Ampel-Krach hin, Kanzler-Dämmerung her - es gibt doch noch was zu feiern für die SPD. So groß wie nach den ersten Ergebnissen aus Brandenburg war das Aufatmen im Berliner Willy-Brandt-Haus an einem Wahlabend schon lange nicht mehr. Zwar traute man sich direkt nach Schließung der Wahllokale noch nicht, die "Euphoriebremse" zu lösen. Doch der Held des Abends stand schon fest: Brandenburgs amtierender und wahrscheinlich auch künftiger Ministerpräsident Dietmar Woidke. Kanzler Olaf Scholz dürfte die Wahl dagegen nur kurz Erleichterung verschaffen.

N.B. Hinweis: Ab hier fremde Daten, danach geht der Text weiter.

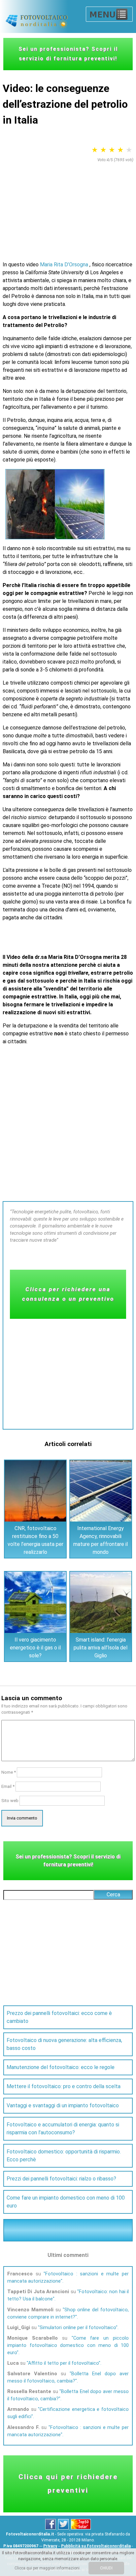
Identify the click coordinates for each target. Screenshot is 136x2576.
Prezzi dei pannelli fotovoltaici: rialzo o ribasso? (61, 2179)
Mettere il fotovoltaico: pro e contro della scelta (63, 2086)
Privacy (50, 2546)
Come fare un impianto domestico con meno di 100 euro (66, 2202)
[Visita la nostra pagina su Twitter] (63, 2528)
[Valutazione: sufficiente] (103, 150)
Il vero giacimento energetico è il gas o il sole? (35, 1648)
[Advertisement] (68, 206)
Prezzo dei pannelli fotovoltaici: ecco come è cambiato (59, 2017)
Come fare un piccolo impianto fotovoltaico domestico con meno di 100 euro (68, 2345)
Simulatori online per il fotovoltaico (78, 2327)
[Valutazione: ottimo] (129, 150)
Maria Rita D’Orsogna (64, 264)
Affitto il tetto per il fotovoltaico (63, 2363)
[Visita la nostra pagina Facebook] (51, 2528)
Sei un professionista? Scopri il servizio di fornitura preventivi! (68, 54)
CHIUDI (106, 2568)
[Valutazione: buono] (120, 150)
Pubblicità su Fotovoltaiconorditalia (96, 2546)
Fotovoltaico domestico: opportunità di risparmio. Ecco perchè (64, 2155)
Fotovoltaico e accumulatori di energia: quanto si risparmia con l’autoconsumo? (63, 2128)
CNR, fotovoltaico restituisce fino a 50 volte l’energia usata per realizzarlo (35, 1540)
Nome (8, 1772)
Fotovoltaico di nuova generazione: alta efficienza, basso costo (64, 2044)
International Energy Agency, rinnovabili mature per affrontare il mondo (100, 1540)
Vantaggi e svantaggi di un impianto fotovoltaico (63, 2105)
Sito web (9, 1800)
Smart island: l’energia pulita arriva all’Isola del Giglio (100, 1648)
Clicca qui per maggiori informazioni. (48, 2568)
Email (8, 1786)
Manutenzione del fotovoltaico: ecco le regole (61, 2067)
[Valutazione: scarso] (94, 150)
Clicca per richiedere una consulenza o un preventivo (68, 1294)
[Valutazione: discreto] (112, 150)
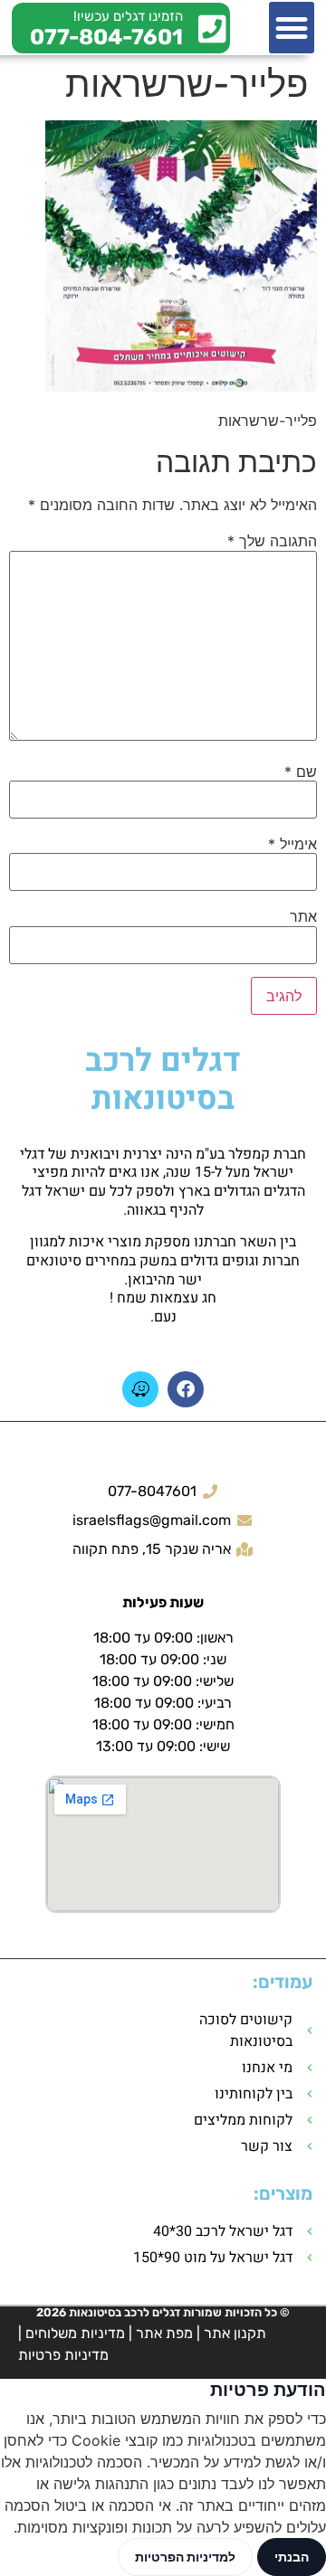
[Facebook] (186, 1389)
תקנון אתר (235, 2333)
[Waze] (140, 1389)
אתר (303, 916)
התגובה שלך (272, 541)
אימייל (292, 844)
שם (300, 771)
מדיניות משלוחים (75, 2333)
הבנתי (291, 2556)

"Die extreme Aufholjagd der SPD Brandenburg und von Dietmar Woidke, die hat funktioniert in den letzten Wochen", betonte Generalsekretär Kevin Kühnert. Das nehme ihm keiner mehr. Nach Auszählung aller Stimmen war am späten Abend klar: Der sozialdemokratische Ministerpräsident ließ die AfD auf den letzten Metern hinter sich und kann wohl fünf weitere Jahre regieren. Woidke holte demnach sogar ein besseres Ergebnis als bei der vergangenen Landtagswahl im Jahr 2019. Die SPD über 30 Prozent, wann hat es das zuletzt gegeben?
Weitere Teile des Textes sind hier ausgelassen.